Sehr treffend dagegen sind Miegels empirisch immer gut belegten Darstellungen der Hybris heutiger frühindustrialisierter Länder in den Bereichen Bauwerke, Mobilität, Schulen, Hochschulen, Bildung, Sport, Arbeit, Bevölkerung, Schulden, Sozialstaat, Technischer Fortschritt, Europa und Globalisierung, die in der kumulativen Fortsetzung ihrer Maßlosigkeit das Leben des Menschen auf dem Planeten – ähnlich wie in der antiken Tragödie - bald auszulöschen drohen. Schlagartig wird dies durch zwei Grafiken des Buches klar, die veranschaulichen, dass die Wohlstandsentwicklung ausgewählter Länder und Weltregionen nicht nur global, sondern auch pro Kopf die verfügbare Biokapazität stets übersteigt (Schaubild 13, S. 171 bzw. Schaubild 12, S. 166). Die Folge: „Wirtschaftete die Weltbevölkerung so wie die Nordamerikaner, aber auch einige europäische Völker, bräuchte sie hierfür vier Globen. Doch selbst wenn sie so wie die angeblich so umweltbewussten Deutschen wirtschaftete, benötigte sie immer noch 2,6 Globen. So sind es ‚nur‘ 1,5.“ (S. 165).

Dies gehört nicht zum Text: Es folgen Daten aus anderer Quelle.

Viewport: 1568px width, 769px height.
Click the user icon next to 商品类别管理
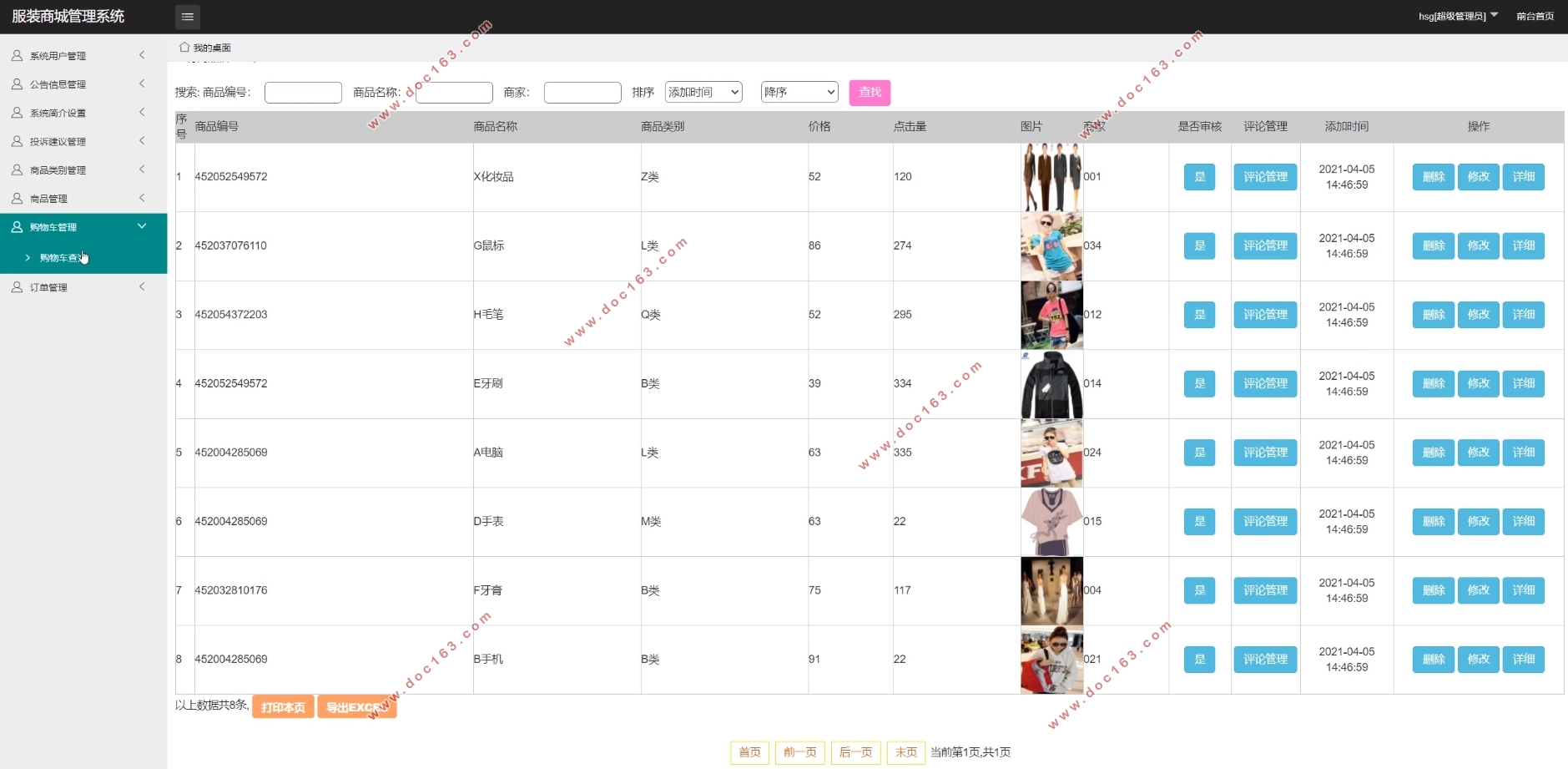point(17,170)
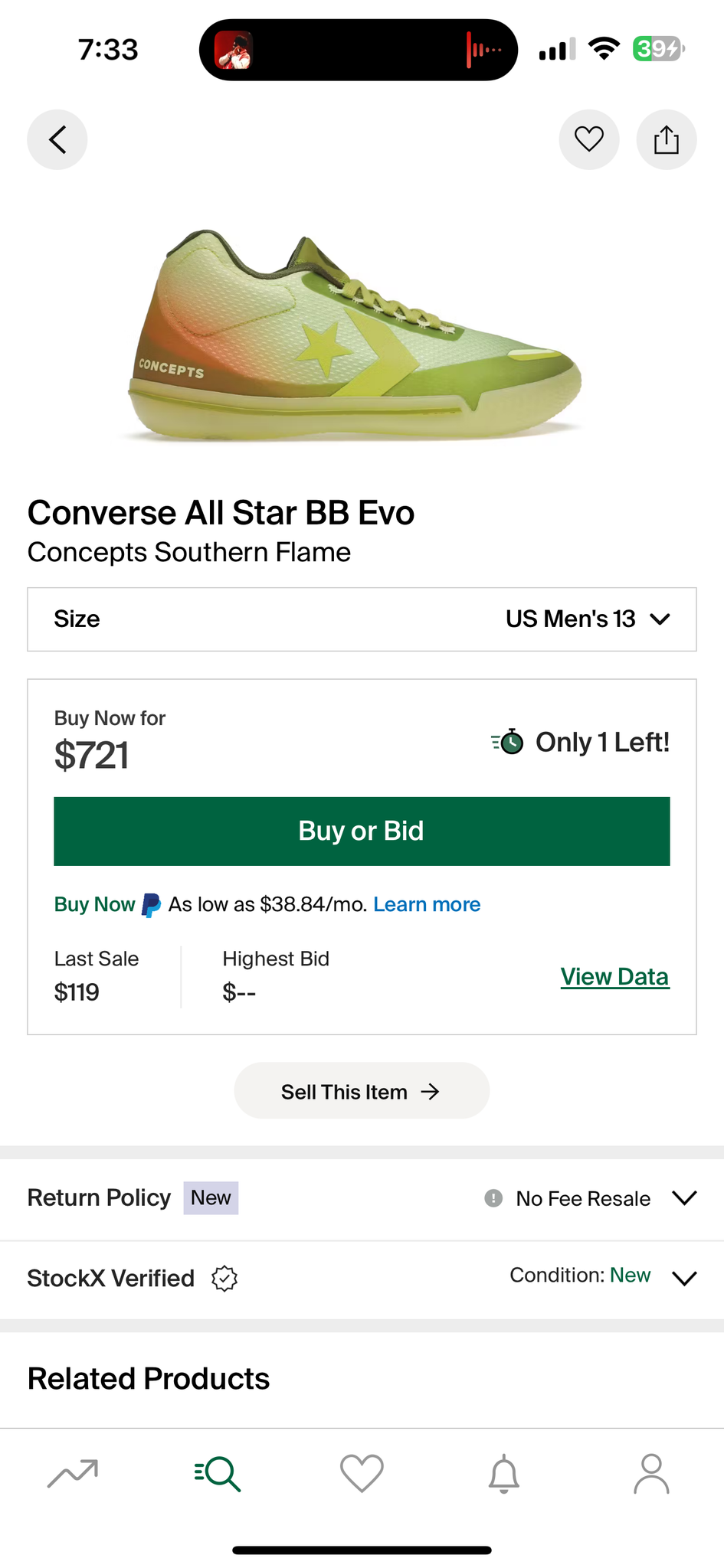The height and width of the screenshot is (1568, 724).
Task: Favorite the shoe with top heart icon
Action: [x=588, y=140]
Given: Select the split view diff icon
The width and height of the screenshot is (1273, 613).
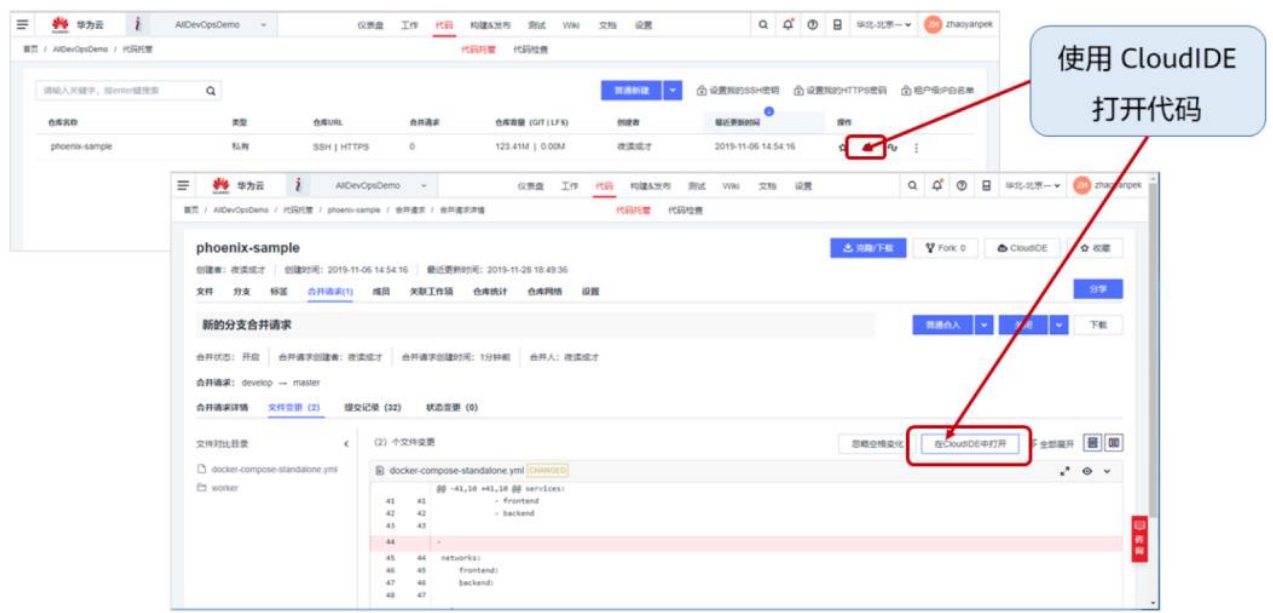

Eine geologische Fassung dieses verhängnisvollen Sachverhalts stellt neuerdings der Begriff des Anthropozän (engl. ‚anthropocene‘) dar, indem er das Verhalten des Menschen in einem ursächlichen Zusammenhang mit einer neuen Epoche der Erdgeschichte stellt, die seit dem Beginn der Industrialisierung um etwa 1800 einsetzt. Durchaus bemerkenswert ist hier der Umstand, dass die stratigrafische Kommission der Geological Society of London – die weltweit älteste geowissenschaftliche Vereinigung – vor kurzem überzeugende Argumente für die These fand, dass das als Holozän bezeichnete zwischeneiszeitliche Zeitalter mit stabilen Klimaverhältnissen an sein Ende gelangt und in einem stratigrafischen Abschnitt eingetreten sei, „für den in den letzten Millionen Jahren keine Entsprechung zu finden ist“ (J. Zalasiewicz et al., Are we now living in the Anthropocene? In: GSA Today, Vol. 18, Nr. 2, February 2008; ferner: Paul J. Crutzen, Die Geologie der Menschheit. In: Paul C. Crutzen et al., Das Raumschiff Erde hat keinen Notausgang, 2011). Nun zum Autor der „Hybris“ und seinem Fehlschluss, der sich sogar als hilfreich erweisen könnte.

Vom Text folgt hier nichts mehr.